- Trecho extraído -
——————

Havia um pequeno movimento na rua àquela hora da noite. O jornalista Armando Nogueira, que morava na rua Toneleros nº 186, foi uma das pessoas que testemunhou o crime. Dois amigos jornalistas, que também trabalhavam no Diário Carioca, estavam no interior de um Plymouth hidramático de cor verde, e Armando Nogueira conversava com eles, debruçado na janela do carro, quando percebeu a troca de tiros. Fato confirmado pelas investigações in loco do major Borges.

Depois da troca de tiros, Alcino sai correndo em direção à rua Paula Freitas, enquanto Lacerda entra pela garagem, sai pela porta da frente do prédio e termina de descarregar o revólver na direção de Alcino. Climério tinha fugido a pé pela Hilário de Gouveia, gritara que ouvira tiros e passara em frente à 12º DP, de onde saíam algumas pessoas.

——————

[Registros de dados salvos]
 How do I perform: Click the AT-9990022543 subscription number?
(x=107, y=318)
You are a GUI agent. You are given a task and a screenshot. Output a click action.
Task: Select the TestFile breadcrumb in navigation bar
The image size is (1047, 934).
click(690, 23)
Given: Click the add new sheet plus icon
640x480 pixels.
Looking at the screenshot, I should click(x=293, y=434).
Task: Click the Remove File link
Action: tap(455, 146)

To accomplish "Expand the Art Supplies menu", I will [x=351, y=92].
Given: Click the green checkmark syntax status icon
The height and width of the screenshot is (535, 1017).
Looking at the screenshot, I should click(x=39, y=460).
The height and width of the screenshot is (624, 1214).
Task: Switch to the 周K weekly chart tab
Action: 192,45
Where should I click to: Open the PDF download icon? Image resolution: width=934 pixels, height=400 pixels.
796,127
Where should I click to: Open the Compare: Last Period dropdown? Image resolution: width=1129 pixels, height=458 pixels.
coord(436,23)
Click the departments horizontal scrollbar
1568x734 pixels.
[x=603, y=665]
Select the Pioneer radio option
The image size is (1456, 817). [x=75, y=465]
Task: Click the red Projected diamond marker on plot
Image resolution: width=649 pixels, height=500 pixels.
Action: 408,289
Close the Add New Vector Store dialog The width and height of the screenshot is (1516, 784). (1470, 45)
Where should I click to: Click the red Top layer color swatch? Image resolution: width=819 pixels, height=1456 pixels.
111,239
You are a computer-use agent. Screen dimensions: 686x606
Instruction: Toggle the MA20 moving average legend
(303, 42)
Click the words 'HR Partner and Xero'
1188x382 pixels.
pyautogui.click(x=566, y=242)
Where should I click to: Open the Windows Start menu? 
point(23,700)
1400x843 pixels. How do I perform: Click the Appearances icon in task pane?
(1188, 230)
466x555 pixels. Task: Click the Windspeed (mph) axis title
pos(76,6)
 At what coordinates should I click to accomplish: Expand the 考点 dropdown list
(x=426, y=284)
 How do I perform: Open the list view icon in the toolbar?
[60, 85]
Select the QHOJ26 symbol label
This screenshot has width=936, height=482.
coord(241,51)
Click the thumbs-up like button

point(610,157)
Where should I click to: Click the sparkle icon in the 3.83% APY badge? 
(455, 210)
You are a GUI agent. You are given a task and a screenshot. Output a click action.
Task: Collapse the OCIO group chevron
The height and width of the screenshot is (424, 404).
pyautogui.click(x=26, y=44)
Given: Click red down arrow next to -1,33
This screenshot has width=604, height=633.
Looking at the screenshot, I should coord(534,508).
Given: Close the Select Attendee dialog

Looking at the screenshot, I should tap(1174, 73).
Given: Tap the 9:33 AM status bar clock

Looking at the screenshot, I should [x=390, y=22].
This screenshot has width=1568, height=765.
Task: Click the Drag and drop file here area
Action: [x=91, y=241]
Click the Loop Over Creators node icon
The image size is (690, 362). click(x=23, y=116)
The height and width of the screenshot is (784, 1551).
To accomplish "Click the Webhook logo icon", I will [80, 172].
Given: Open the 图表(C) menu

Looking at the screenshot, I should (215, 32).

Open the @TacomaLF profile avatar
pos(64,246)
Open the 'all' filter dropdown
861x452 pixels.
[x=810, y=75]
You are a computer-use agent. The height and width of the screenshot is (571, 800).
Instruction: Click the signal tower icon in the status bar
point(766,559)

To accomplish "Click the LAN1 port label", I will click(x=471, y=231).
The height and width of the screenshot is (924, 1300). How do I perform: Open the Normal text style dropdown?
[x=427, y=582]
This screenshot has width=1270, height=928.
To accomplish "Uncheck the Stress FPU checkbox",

——————

- O que fazer -
Transcreva, palavra por palavra e do início ao fim, o trecho sobre o crime na rua Toneleros.

- Resposta da tarefa -
Havia um pequeno movimento na rua àquela hora da noite. O jornalista Armando Nogueira, que morava na rua Toneleros nº 186, foi uma das pessoas que testemunhou o crime. Dois amigos jornalistas, que também trabalhavam no Diário Carioca, estavam no interior de um Plymouth hidramático de cor verde, e Armando Nogueira conversava com eles, debruçado na janela do carro, quando percebeu a troca de tiros. Fato confirmado pelas investigações in loco do major Borges.

Depois da troca de tiros, Alcino sai correndo em direção à rua Paula Freitas, enquanto Lacerda entra pela garagem, sai pela porta da frente do prédio e termina de descarregar o revólver na direção de Alcino. Climério tinha fugido a pé pela Hilário de Gouveia, gritara que ouvira tiros e passara em frente à 12º DP, de onde saíam algumas pessoas.